Il objecte qu'en tout état de cause, aussi bien au titre de l'apparence des désordres décennaux que de l'apparence d'un vice, c'est seulement le rapport d'expertise judiciaire qui a révélé les défauts dans toutes leur ampleur et leurs conséquences.
Il conclut à la confirmation de l'indemnisation allouée par le tribunal sauf du chef du trouble de jouissance, pour lequel il réclame par voie d'appel incident 7.000€ sur la base de 1.000€ par an en faisant valoir que la situation est désastreuse pour sa santé alors qu'il est atteint d'une sclarose en plaque, maladie sur laquelle le stress peut avoir ue évolution péjorative, et produit un certificat médical à ce titre.
L'ordonnance de clôture est en date du 17 mars 2025.
MOTIFS DE LA DÉCISION :
M. [U] a acquis un bien immobilier dont l'acte énonce (cf pages 12 à 15) qu'il a fait l'objet de la transformation d'un garage en maison d'habitation et qu'il donne lieu au profit de l'acquéreur au bénéfice de la garantie décennale du vendeur-constructeur pour la totalité de la construction.
L'acte énonce que le vendeur a réalisé lui-même les travaux (page 15), et le titre de M. [D] [Z] énonce (cf pièce n°1, page 3) qu'il avait acquis le 16 septembre 'un garage à transformer en habitation' de M. [M] [O], lequel atteste si besoin était lui avoir vendu un 'garage aménageable en logement' (pièce n°13 de l'appelant).
Ainsi que pertinemment retenu par le premier juge, M. [V] [U] est fondé à invoquer la responsabilité décennale du vendeur au vu des graves désordres, que le jugement recense, qui compromettent la solidité de l'ouvrage tels qu'objectivés par les constatations et conclusions, concordantes, de l'expert judiciaire [E] [K] et du rapport d'expertise amiable régulièrement versé aux débats et soumis à la discussion.

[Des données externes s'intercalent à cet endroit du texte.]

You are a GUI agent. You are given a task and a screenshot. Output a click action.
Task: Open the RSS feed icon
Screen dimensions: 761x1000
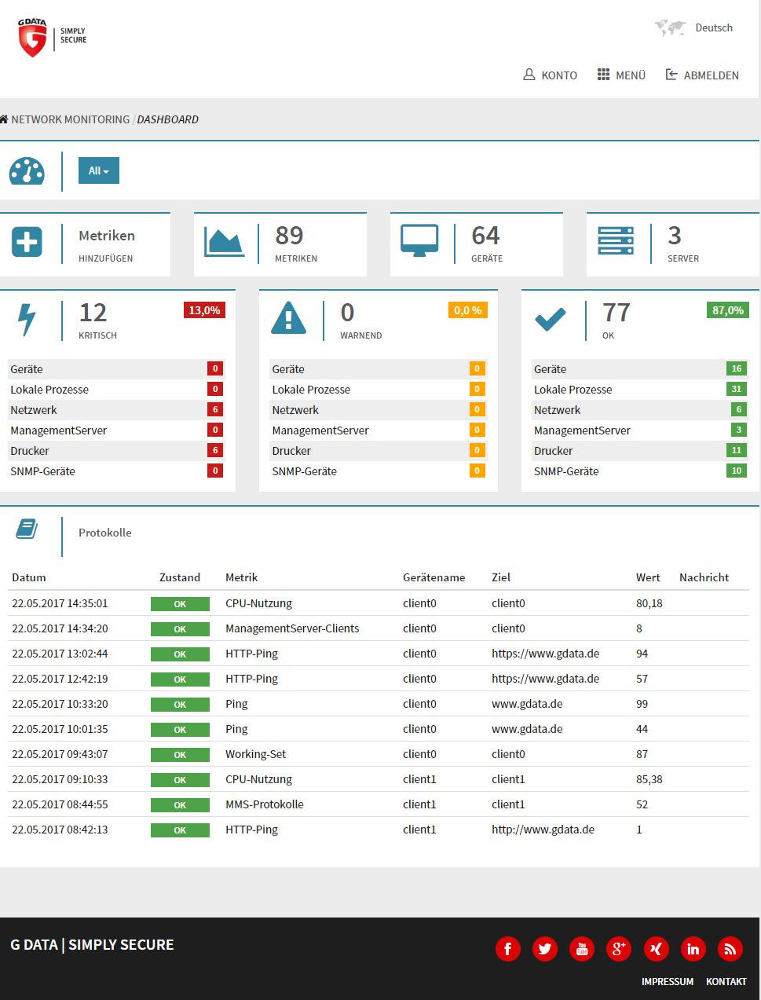730,949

Il en ressort en effet que le plancher présente un risque d'effondrement si d'importants travaux ne sont pas entrepris dans un délai raisonnable, en raison de l'humidité gorgeant les poutres qui le soutiennent ; que le couvert de la maison n'est pas assuré en raison des infiltrations qui se produisent sur au moins une des pannes, le châssis n'étant pas étanche et les tuiles n'étant pas correctement posées ; l'enduit, qui se décolle, n'assurant plus l'étanchéité du bâtiment ; et le poêle qui assure le chauffage ne fonctionnant pas et étant dangereux en l'absence de dispositif de ventilation.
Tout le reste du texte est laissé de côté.